The shaft required four holes through the centre and set back from each other. Each entry and exit holes needed to align with each pair of opposing sides.

I'm afraid I can't give any specific measurements - I eye-balled most of this build.
I used a small modeller's hand drill to bore the holes simply becasue I could control the drilling - very carefully.

Just as carefully, I tested the fit of my skewers through the holes, gently twisting the skewers into and through the shaft points first. So far, so good.
Once satisfied with alignment of the holes and the fit for the skewers, I shaved down and sanded the shaft to near a point. I also worked on the rear or butt-end on the shaft for when I need to work it into the pump-house roof.


It was starting to look like what I thought it should at this point. I've been meaning to build wind-mills for years but never got to it until now. I was getting a bit excited.

Once the houses were completely set, it was time to build the roofs. Again, I didn't write down the measurements and started larger, cutting back three times until I got the diameter I needed. Cutting a radius in a paper disk I pulled the ends together to make a cone shape and once happy with the pitch, used the paper template on some thin card stock.
I glued with PVA (used throughout the build) and once dry, trimmed the edges even. I then started thinking about a support section inside which I could carve out a hole to receive the sail shaft.

Once they were glued and set, I carved back the protruding section in line with the slope of the roof, then carved out the receiving holes to take the shaft ends.
After testing, I glued on the rooves and then glued on the hooded sections which cover the shaft receiving ports. If you were wondering ... yes, I'm making up this terminology as I go along. As you can see, I fitted the doors and yes, remembered to do so before I glued on the rooves - very important tip.

As the initial roof-works dried, I moved onto rigging the sail array (formerly referred to as 'outer-works) using nylon cotton thread and Superglue.

I then clad the roof with the same cut card stock as before, rolling it and then trimming it after drying at the over-hang. You'll notice the gap at the top to allow for a roof cap.
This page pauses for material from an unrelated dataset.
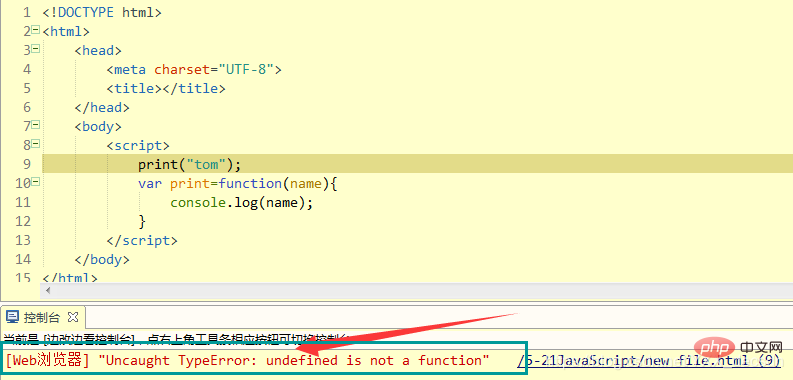Collapse the script block fold on line 8
The width and height of the screenshot is (793, 380).
[35, 144]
... and capped! Before painting I'm hitting the whole roof with Mod Podge to seal everything and harden it right up. 
I'd spent some time contemplating how to go about the sails. I thought about a heavy foil, I considered the same fine cloth I use for my flags and had also toyed with the idea of using tissue paper. In the end I opted for plain printer paper and it's worked very well. I ran a bead of PVA along the seam which I needed to run a line from and once set, I curled the bottom long edges of each sail and fixed them to the required masts with - yep, PVA.

Like everything on this build, the sails were an experiment that just worked. Once dried onto the masts, I carefully pulled out the sail lines, wrapping and Supergluing them to the adjacent mast head.

Each pump house required a steering arms on the opposite side to the sail shaft, so further cowling was required. Imagine that the whole roof is allowed to freely swivel on a central, vertical axle. The steering arms (simple wooden beams) are pushed or pulled to turn the sails in order to catch the prevailing and changeable breeze.

I did use an electric hand drill to bore the ventilation ports.
The loose lines of the sails were trimmed. You might see in the background I textured the bases with pre-mixed putty and pressed in my tile-grout and rubble mix for the earth. That's it for now.


  1. Nice work, I look forward to seeing the final look. JJ

    1. Thanks JJ. I haven't dared start painting them yet - I need a flat brush I reckon and that will be my job for today. Cheers.

  2. Very nice indeed…
    I am not sure I would have had the patience to put the rigging on the sails… I look forward to seeing the finished models…

    All the best. Aly

    1. Thanks Aly. Considering how and what you sculpt, you definitely have the patience . I've got a bad habit of not painting building I make but this time blogging will make me push on.

  3. Cracking work on them mate, the sail work is outstanding bravo


    1. Thanks Matt. It seems to be taking me a while to paint it though. Back to work - such a time killer.